To address the high memory and computational costs of training Bayesian neural networks (BNNs) on large-scale datasets, this paper proposes Variational Bayesian Pseudo-Coresets (VBPC). Unlike conventional Bayesian pseudo-coresets (BPCs), which rely on fixed or heuristic constructions, VBPC is the first method to integrate variational inference into pseudo-coreset construction. It jointly optimizes both the pseudo-samples and their underlying distribution via differentiable pseudo-data optimization and gradient-driven coreset learning, enabling efficient, learnable compression of the original data distribution. This approach substantially reduces memory requirements for posterior approximation: on multiple benchmark datasets, VBPC achieves over 30% reduction in GPU memory consumption compared to state-of-the-art BPC methods, while simultaneously improving predictive accuracy and uncertainty calibration.
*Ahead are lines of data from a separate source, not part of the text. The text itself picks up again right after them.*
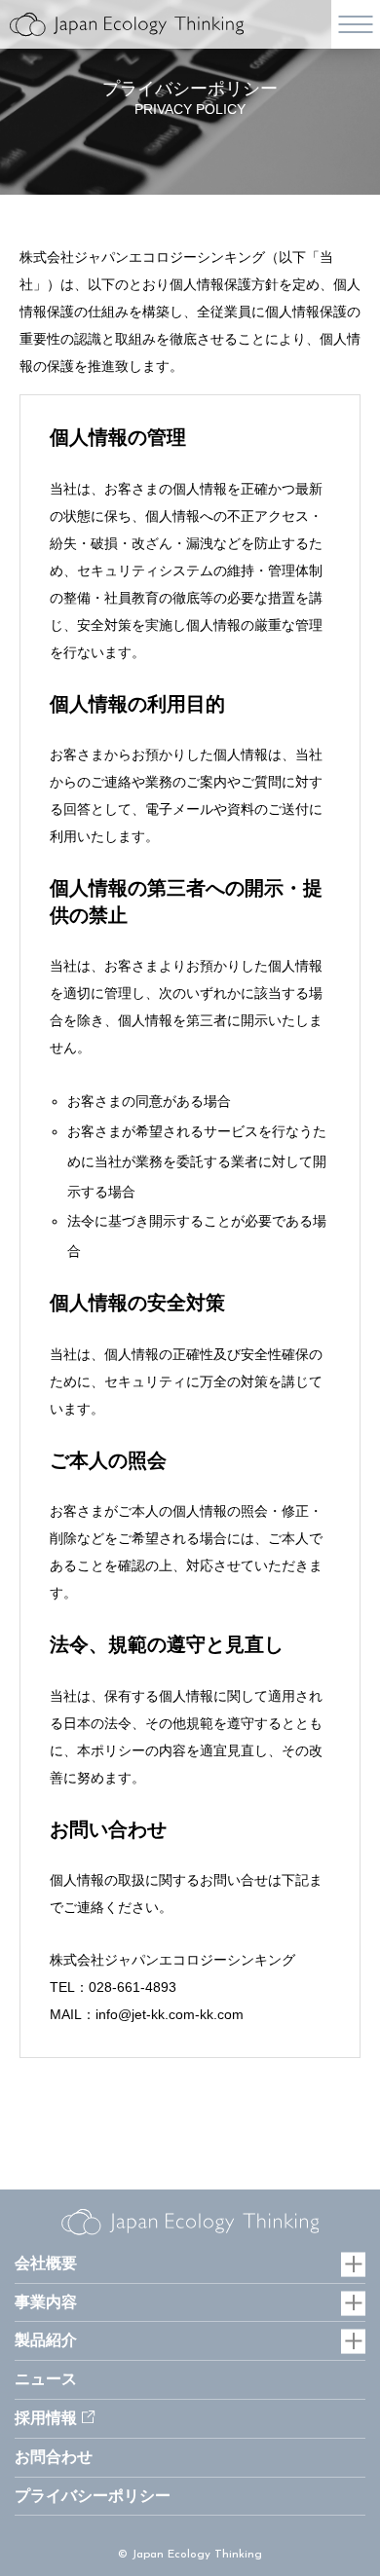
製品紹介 (46, 2340)
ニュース (46, 2379)
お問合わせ (54, 2456)
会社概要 (46, 2263)
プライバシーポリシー (93, 2495)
The success of deep learning requires large datasets and extensive training, which can create significant computational challenges. To address these challenges, pseudo-coresets, small learnable datasets that mimic the entire data, have been proposed. Bayesian Neural Networks, which offer predictive uncertainty and probabilistic interpretation for deep neural networks, also face issues with large-scale datasets due to their high-dimensional parameter space. Prior works on Bayesian Pseudo-Coresets (BPC) attempt to reduce the computational load for computing weight posterior distribution by a small number of pseudo-coresets but suffer from memory inefficiency during BPC training and sub-optimal results. To overcome these limitations, we propose Variational Bayesian Pseudo-Coreset (VBPC), a novel approach that utilizes variational inference to efficiently approximate the posterior distribution, reducing memory usage and computational costs while improving performance across benchmark datasets.